Songs of Blood and Sword

Posted by sepoy on April 16, 2010 · 2 mins read

I think my favorite part of Fatima Bhutto's Songs of Blood and Sword is the conversation she has with the octogenarian Samuel Huntington at Harvard about her father who took a class with him. It is a brilliant little scene full of awkwardness and confusion. I don't have the book here, else I would just type it out.

In any case, I have a review of the book up at The Review: Ghost Wars:

Songs of Blood and Sword can rightly be seen as the latest in a line of memoirs like Benazir's Daughter of the East and Pervez Musharraf's In the Line of Fire — each of them devoted to uncritical presentations of their authors or their families, made to stand in for the history of an entire nation. The tale of the Bhutto dynasty, from its feudal base to its populist claims and now to the stranger-than-fiction stewardship under Zardari (where else in this world can one bequeath a political party in a will?) still deserves to be told, and told properly.

This is not that book, and it should neither be sold nor judged as such: it is merely another primary document for that unwritten history, alongside the papers of her father, grandfather and aunt — which remain in the family home in Karachi.

I couldn't expand on the last point in the review but I would like to stress here.

Fatima Bhutto quotes extensively from her father's papers, from diaries of Benazir Bhutto, which she found in 71 Clifton, and from other papers. I would plead with Fatima Bhutto to take the papers of her father, grandfather and aunt — which remain in the family home, and deposit them in a public archive. I cannot imagine that Harvard or Oxford or Berkeley (alma maters of all involved) would decline such a gift. If she has written this book to make peace with her father's memory, the availability of these documents would go a long way toward making peace with the history and memory of her country.


COMMENTS


Aligarian | April 18, 2010

The Burnt Inside Of Pakistan's House Of Atreus Fatima Bhutto's impeccable prose looks her family's tragedies steadily in the eye, but turns a blind one towards the excesses of her beloved grandfather KHUSHWANT SINGH http://www.outlookindia.com/article.aspx?265085 Another review of the book by Khushwant Singh.


Mircea | April 18, 2010

Great review Manan. I haven't picked up the book myself but will read it as soon as time permits. I wonder to what extent this book exists to fulfill the need for a 'pure space' of critique in Pakistan. Amidst Zardari's corruption, the army, and the Taliban, Fatima seems to arrive as almost a saviour, complete with beauty, cosmopolitanism and a presumed skepticism born of her experience as an 'outsider.' Mir Murtaza's flaws, such as they were, seem to fade in light of the charges she brings against Benazir.

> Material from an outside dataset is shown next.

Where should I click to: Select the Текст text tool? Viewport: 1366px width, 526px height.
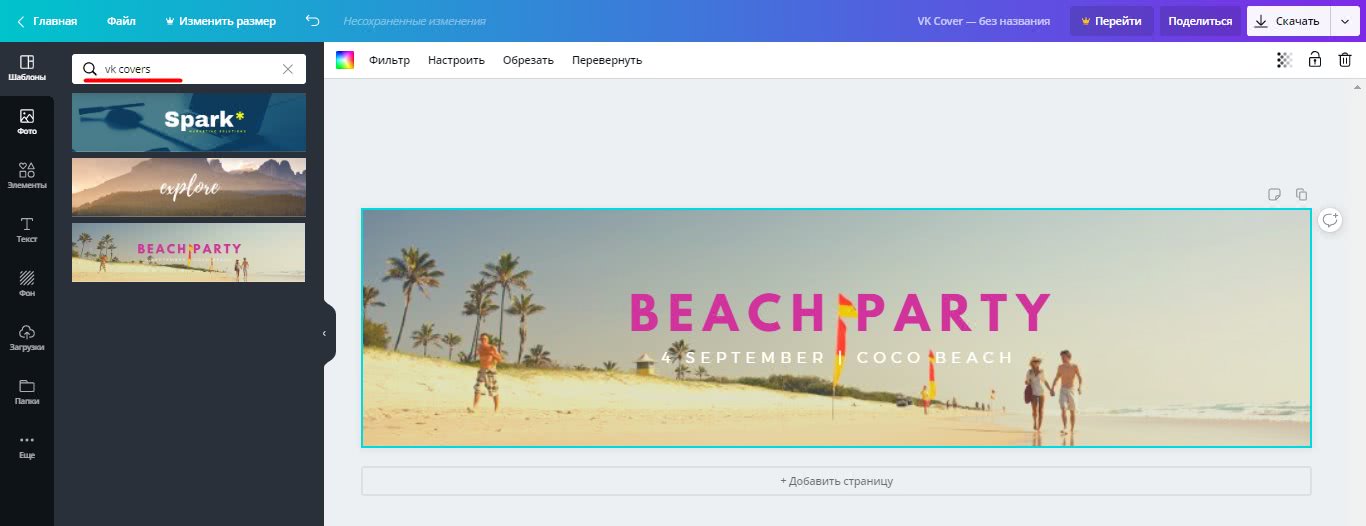27,230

In being dead for so long, he avoids being tainted, and so does she by appealing to his nobility...but in harnessing herself to her father and grandfather so uncritically, doesn't Fatima also risk dredging up a lot of old uncomfortable memories and debates? I don't know precisely who her audience is and what the public discussion will be like in Pakistan. ps The photo in the Khushwant Singh review linked above is absolutely priceless!


null | April 19, 2010

According to the Times of India she even drank White wine on the occassion of her book launch


Chapati Lover | April 20, 2010

I used to know Tariq Rahim's daughter. Fatima Bhutto shouldn't whitewash his murder by her father's organization. I'm sick of Bhuttos.


nasir | April 21, 2010

so many people have been killed in violence in pakistan ,her own father killed so many people.She should not accuse other people then they will accuse her father too.All her father friends from sindh were gangsters and criminals.Its very hard to lose a father but she should move on an do something positive rather than keep accusing and critisizing people.So many people have lost their loved ones in pakistan due to violance.benazir bhutto's children lost their beloved mother too.fatima bhutto should stop accusing her dead aunt benazir bhutto.she is dead now.

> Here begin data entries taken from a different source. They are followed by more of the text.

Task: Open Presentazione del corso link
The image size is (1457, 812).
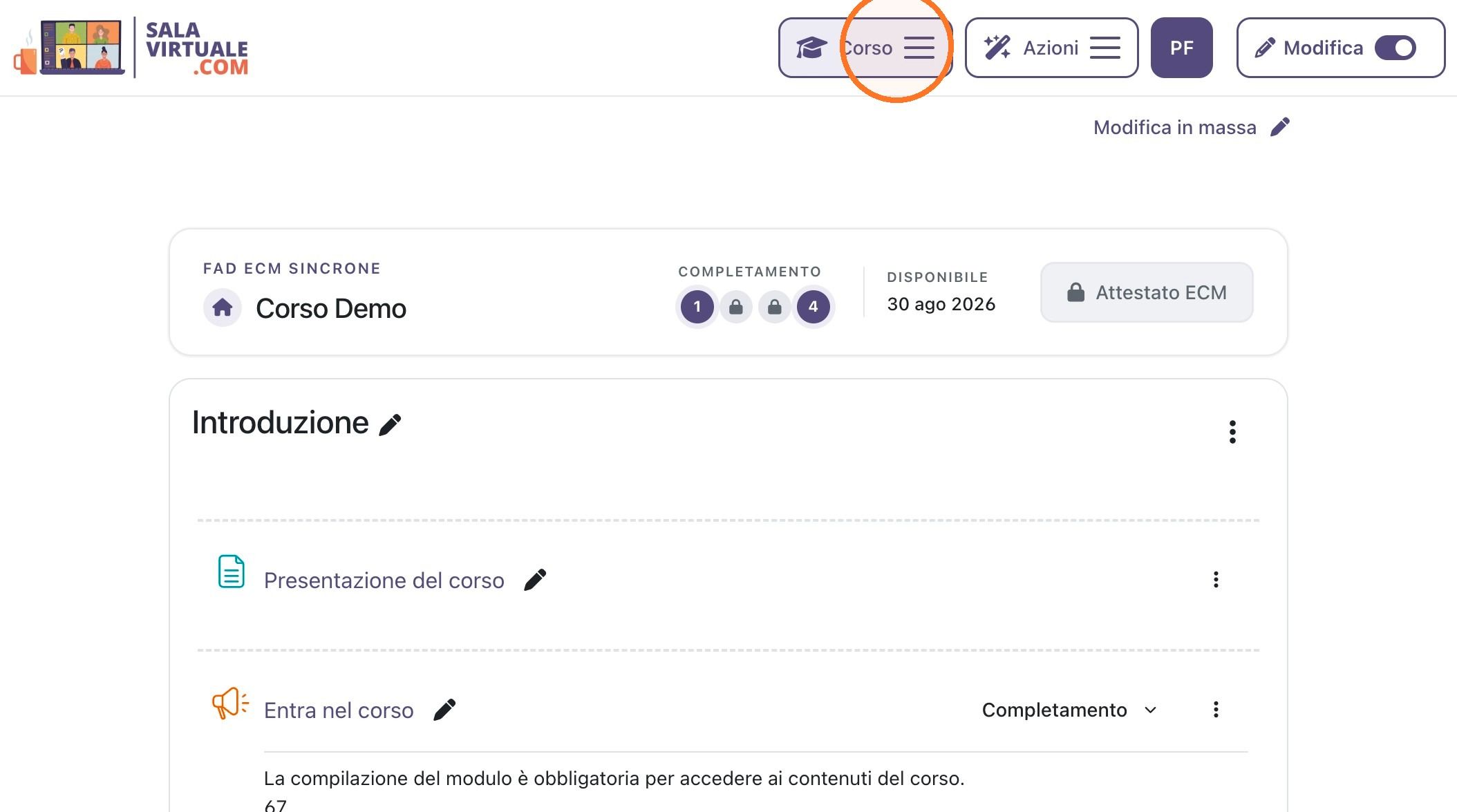Action: click(x=384, y=580)
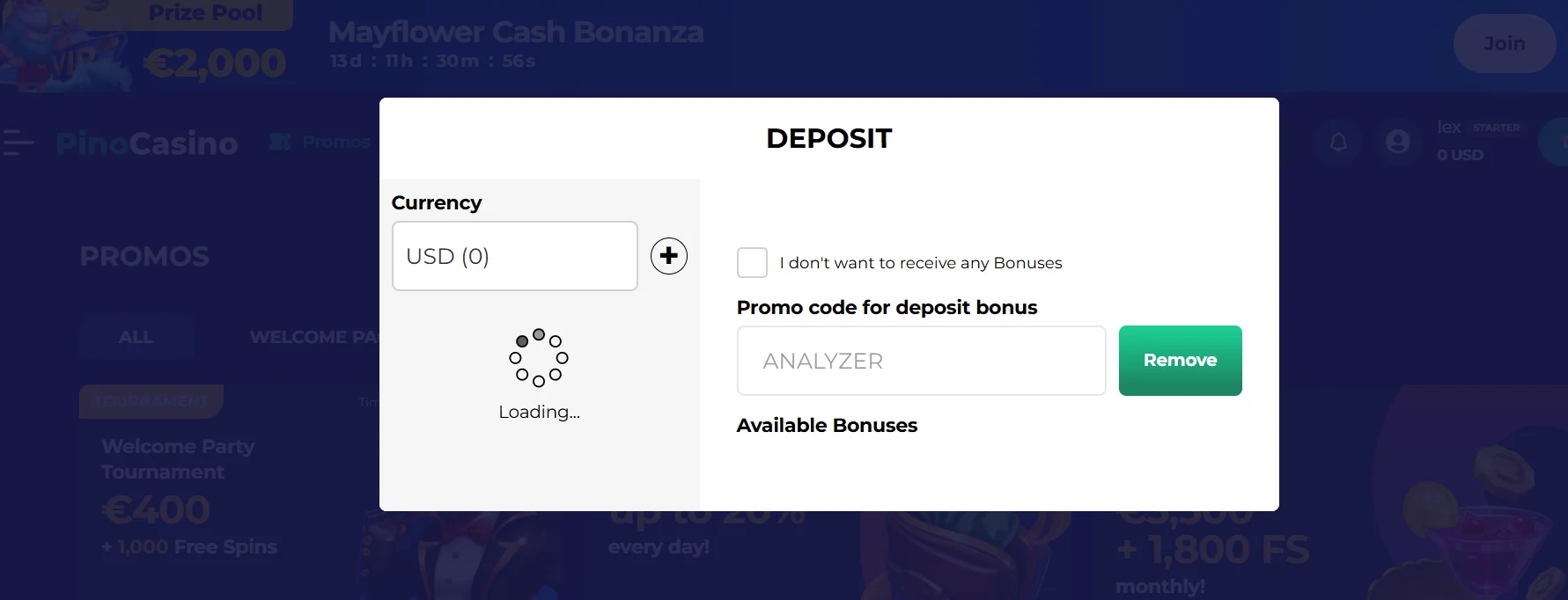The width and height of the screenshot is (1568, 600).
Task: Click the Promos ticket icon
Action: click(280, 142)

gaddeswarup | April 24, 2010

William Darlymple's review: http://www.business-standard.com/india/news/family-matters/391382/


chester watson | May 16, 2010

I do not have any idea about the personal character of Fatima but I do know that the Bhutto`s were always power hungry and there was always infighting within the family,both Murtaza and Shahnawaz were never men of good characters and Bhutto senior nationalized the Industry and screwed up the once flourishing economy and it never got to stand up on its two feet again. He always spoke about what the poor wanted to hear to get the votes of the rural population of that country without actually doing anything for them.Benazir may have been a good leader (at least the western press projects her that way although she did nothing for the poor during her rule except travel in flashy cars) but she along with her husband have been accused of multiple corruption charges.